Saved entries
================================
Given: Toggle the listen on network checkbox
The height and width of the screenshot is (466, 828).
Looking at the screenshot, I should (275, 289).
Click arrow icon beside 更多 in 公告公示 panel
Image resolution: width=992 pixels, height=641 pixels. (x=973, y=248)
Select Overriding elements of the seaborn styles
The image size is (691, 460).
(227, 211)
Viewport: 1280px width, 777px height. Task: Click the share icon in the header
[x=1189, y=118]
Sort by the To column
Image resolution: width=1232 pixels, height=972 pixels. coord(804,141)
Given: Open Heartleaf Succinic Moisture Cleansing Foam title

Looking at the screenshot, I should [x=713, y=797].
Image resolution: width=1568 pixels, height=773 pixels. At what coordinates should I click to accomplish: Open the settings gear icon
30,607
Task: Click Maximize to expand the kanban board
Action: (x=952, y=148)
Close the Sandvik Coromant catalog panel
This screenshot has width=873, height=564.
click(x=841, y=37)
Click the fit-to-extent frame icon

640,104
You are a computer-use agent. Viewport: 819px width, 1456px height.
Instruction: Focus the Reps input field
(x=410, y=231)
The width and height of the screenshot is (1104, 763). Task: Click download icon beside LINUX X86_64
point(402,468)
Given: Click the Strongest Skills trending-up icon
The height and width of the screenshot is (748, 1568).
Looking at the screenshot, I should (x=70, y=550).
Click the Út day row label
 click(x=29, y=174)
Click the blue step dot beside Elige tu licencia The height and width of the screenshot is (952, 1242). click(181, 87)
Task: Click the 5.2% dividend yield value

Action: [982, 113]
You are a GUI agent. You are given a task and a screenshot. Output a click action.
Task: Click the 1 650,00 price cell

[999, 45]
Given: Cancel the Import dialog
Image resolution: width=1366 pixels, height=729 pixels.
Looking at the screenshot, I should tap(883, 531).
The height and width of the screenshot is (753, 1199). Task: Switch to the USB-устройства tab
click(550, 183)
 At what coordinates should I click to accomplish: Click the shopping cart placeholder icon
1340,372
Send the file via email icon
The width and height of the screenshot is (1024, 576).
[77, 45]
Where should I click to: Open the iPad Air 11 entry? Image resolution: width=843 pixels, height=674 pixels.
================================
Exercise » What you write must be the entries restated word for word, from the opening line through the one holding "Given: Cancel the Import dialog", with nothing else.

Response to the exercise »
Given: Toggle the listen on network checkbox
The height and width of the screenshot is (466, 828).
Looking at the screenshot, I should (275, 289).
Click arrow icon beside 更多 in 公告公示 panel
Image resolution: width=992 pixels, height=641 pixels. (x=973, y=248)
Select Overriding elements of the seaborn styles
The image size is (691, 460).
(227, 211)
Viewport: 1280px width, 777px height. Task: Click the share icon in the header
[x=1189, y=118]
Sort by the To column
Image resolution: width=1232 pixels, height=972 pixels. coord(804,141)
Given: Open Heartleaf Succinic Moisture Cleansing Foam title

Looking at the screenshot, I should [x=713, y=797].
Image resolution: width=1568 pixels, height=773 pixels. At what coordinates should I click to accomplish: Open the settings gear icon
30,607
Task: Click Maximize to expand the kanban board
Action: (x=952, y=148)
Close the Sandvik Coromant catalog panel
This screenshot has width=873, height=564.
click(x=841, y=37)
Click the fit-to-extent frame icon

640,104
You are a computer-use agent. Viewport: 819px width, 1456px height.
Instruction: Focus the Reps input field
(x=410, y=231)
The width and height of the screenshot is (1104, 763). Task: Click download icon beside LINUX X86_64
point(402,468)
Given: Click the Strongest Skills trending-up icon
The height and width of the screenshot is (748, 1568).
Looking at the screenshot, I should (x=70, y=550).
Click the Út day row label
 click(x=29, y=174)
Click the blue step dot beside Elige tu licencia The height and width of the screenshot is (952, 1242). click(181, 87)
Task: Click the 5.2% dividend yield value

Action: [982, 113]
You are a GUI agent. You are given a task and a screenshot. Output a click action.
Task: Click the 1 650,00 price cell

[999, 45]
Given: Cancel the Import dialog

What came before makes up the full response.